Needless to say, he didn't bother me for the rest of the night.

Jack Klompus
October 11th, 2006, 10:10 PM
No way dood. One time in High School, I had to shit so bad when I was with this girl I was seeing, her sister, and another girl. The girl driving the car got pulled over and got a DWI, so I had to drive the car like 15 miles back to bring the sisters home. On the way I got one of those violent, cramp type fireshits. I felt it come over me like a wave of heat, and I started sweatin', and then I was fuckin hallucinating. It was the worst fucking thing ever. I shoulda stayed home LMFAO. I told the girls I had to PUKE, not shit. I lied and said I felt sick and when I got to their house I was gonna run in and puke. Yeah right, I had to shit so bad my whole body was fatigued from holding it in. On the way there going down the roads, I was secretly plotting a way to pull over, jump out, and run into the woods, shit in peace, then walk home. But I couldnt do it. We FINALLY get to their house, and I run in, fly up the stairs, and when I ripped my pants down, it was like krakatoa erupting.
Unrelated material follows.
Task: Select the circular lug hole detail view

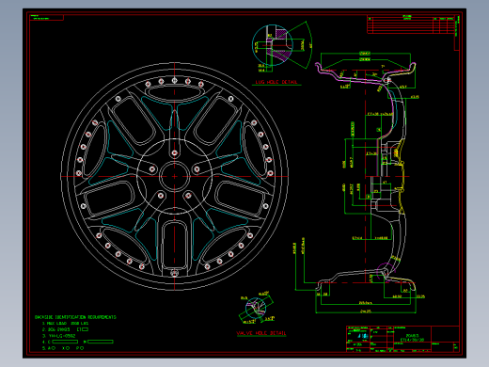Action: point(272,45)
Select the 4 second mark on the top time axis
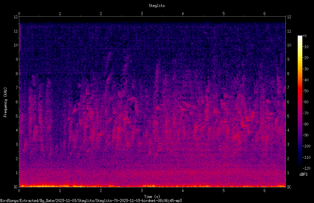 (x=183, y=14)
It was like shittin' seawater, or beer. LMFAO

R0fL!!!
Sometimes, when you shit like that... you kinda get lost. Itīs like you get away for a couple of seconds or something. There was this one time I kinda lost part of my consciousness there. It was scary actually.

Big Ozzie
October 12th, 2006, 11:51 AM
http://foutware.ath.cx/public/owned.jpg

Commando80
October 12th, 2006, 05:32 PM
that used to be my backround lol

Colzi
October 12th, 2006, 05:54 PM
that used to be my backround lol

Lol not a very nice upbringing for ya then :roll:

Cloudane
October 13th, 2006, 08:02 PM
Haha. That bog roll looks painful.

Certainly not, I'd probably claim that one of my relatives has gone into hospital or something, and milk the hugs and sympathy when we next meet before telling them that it was nothing serious :D

LTF
November 5th, 2009, 02:24 PM
Back in my youth, we'd go to bars to meet sluts. There were plenty of instances where I'd be talking to a chick, and not really that interested, and I'd interrupt her mid-sentence, and say "Hold that thought, I need to go take a shit." Each time, she'd be gone.

My favorite was once this chick was eye-fucking me for a while from the other side of the bar. I had to go past her to use the restroom. As I was walking past, she turned to me and said "Hello stranger", I casually replied "Hello pretty lady. I'ma take a shit real quick and then I'll come buy you a drink."

She laughed. She became a very convenient fuck buddy for the summer of 2000.

*Edit, it should be noted that in none of these instances did I actually drop a deuce. Dropping a deuce at a bar is disguisting.

Seamus ''SHILLELAGH'' Master.
November 5th, 2009, 02:36 PM
LOL

Outsource Moderator Rajan
November 5th, 2009, 02:49 PM
Diarrhea only make problem for Rajan once courting. Toilet in India not like west made from chair. Toilet only hole in floor and pipe out. So squat for making bowel move.

Problem from diarrhea give Rajan dirty ankle feet and shoe. :omg: Maybe 12 year ago, Rajan later marry Madirakshi and Madirakshi not know of problem on date.

Picture image show typical toilet.

http://farm1.static.flickr.com/23/30725689_cede547bc7.jpg

Seamus ''SHILLELAGH'' Master.
November 5th, 2009, 02:57 PM
Thats a prison toilet. I remember when I was in the cell and needed to take a shit in the morning. No way was I gonna take it in one of those things! I might have done if I knew I could have done it quickly without one of the pigs looking at me, but didn't feel confident that they weren't going to look so I decided better off not and holding it for a while. It was a long time before I took that shit though!

UnregisteredSexOffender
November 5th, 2009, 05:58 PM
immodium, immodium, immodium.......

This guy had the right idea. I've had to do this a few times.

Raidenator
November 5th, 2009, 06:13 PM
Keep this shit in your fucking wallet.